TABİAT RİSALESİ: KÖR TESADÜFTEN İLAHİ SANATA

İnsan, gaflet veya yanlış inanç sebebiyle, gözünün önünde cereyan eden harika sanatları ve muntazam işleyişi; şuursuz, kör ve sağır olan sebeplere veya “Tabiat” (Doğa) denilen meçhul bir kavrama verir. Tabiat Risalesi, bu yanlış inancı üç temel “muhal” (imkânsız yol) üzerinden analiz eder ve her birinin aklen imkânsız olduğunu isbat eder.
Bu üç yanlış yol şunlardır:
* Esbab-ı Mûcibe: “Sebepler yaptı” (Mesela: Çiçeği su, toprak ve güneş yaptı).
* Teşekküle Binefsihi: “Kendi kendine oldu” (Tesadüfen birleşti).
* İktiza-yı Tabiat: “Tabiat gereği oldu” (Doğa kanunları yaptı).

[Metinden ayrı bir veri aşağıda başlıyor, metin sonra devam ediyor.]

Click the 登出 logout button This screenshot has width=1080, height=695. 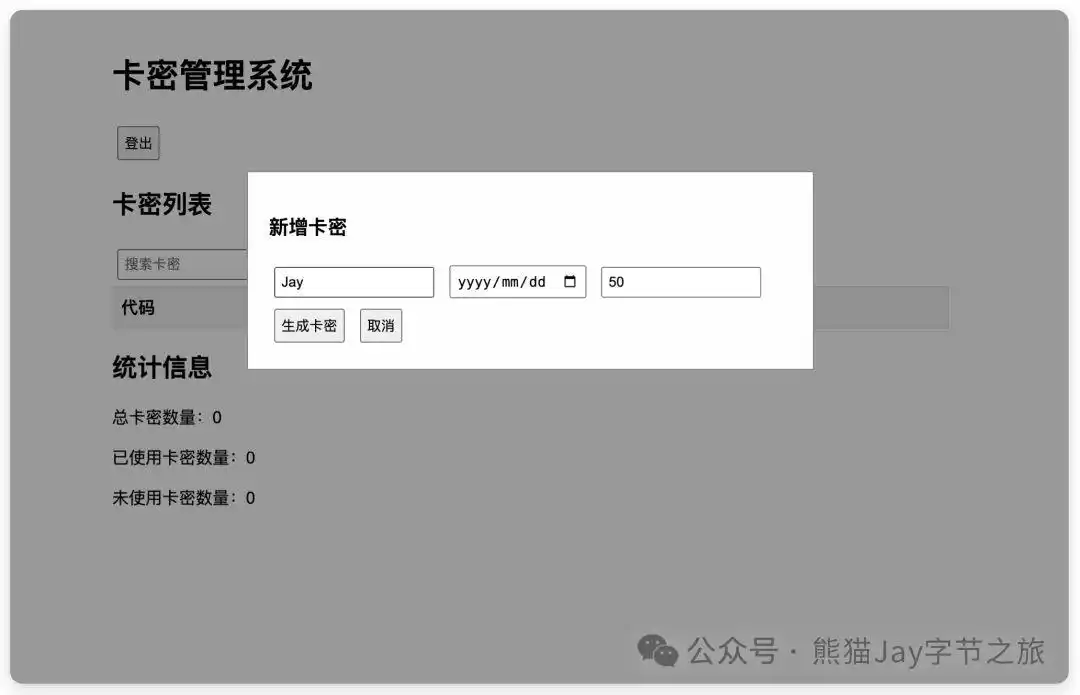tap(137, 143)
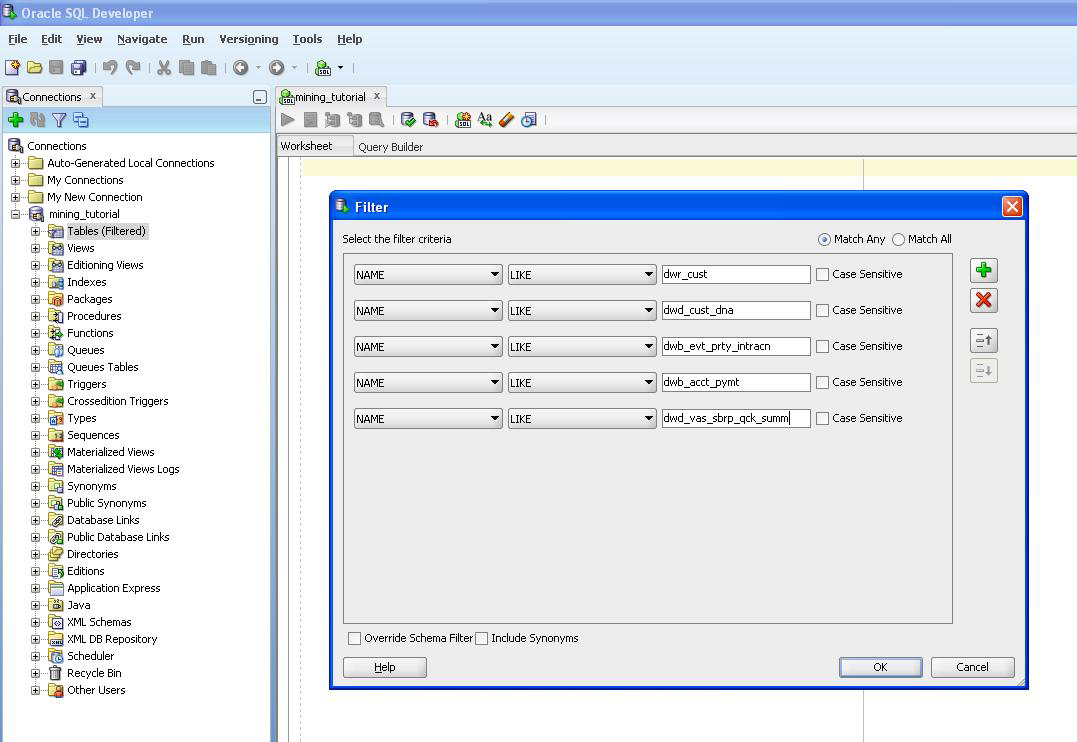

1. Eczahane-i Kübra Temsili: Sebeplerin Acziyeti
Bediüzzaman Said Nursi Hazretleri, hayatın ve canlıların, kör sebeplerin işi olamayacağını akıllara yaklaştırmak için meşhur “Eczahane” misalini verir.
Düşünelim ki; yüzlerce kavanozun bulunduğu büyük bir eczahanede, hayat iksiri gibi harika ve hassas ölçülerle yapılmış bir macun görüyoruz. Bu macunun içinde her bir maddeden çok hassas miktarlarda (mesela birinden 1 gram, diğerinden 5 gram) alınmış.
Acaba bir fırtına çıksa, şişeleri devirse ve o maddeler dökülse; tesadüfen, tam da o hassas ölçüdeki hayat macunu kendi kendine oluşabilir mi? Elbette hayır. İşte canlılardaki hayat macunu, o eczanedeki macundan milyonlarca kat daha hassas bir ölçüyle yaratılmıştır.
Üstad Hazretleri bu hakikati şöyle ifade eder:
> “Acaba hiçbir cihette imkân ve ihtimal var mı ki o şişelerden alınan muhtelif miktarlar, şişelerin garib bir tesadüf veya fırtınalı bir havanın çarpmasıyla devrilmesinden, her birisinden alınan miktar kadar yalnız o miktar aksın, beraber gitsinler ve toplanıp o macunu teşkil etsinler? Acaba bundan daha hurafe, muhal, bâtıl bir şey var mı? Eşek muzaaf bir eşekliğe girse, sonra insan olsa “Bu fikri kabul etmem!” diye kaçacaktır.”Lem’alar, Yirmi Üçüncü Lem’a)
>
Şuursuz sebepler (su, hava, toprak), bu kadar hassas bir terkibi bilemez ve yapamaz.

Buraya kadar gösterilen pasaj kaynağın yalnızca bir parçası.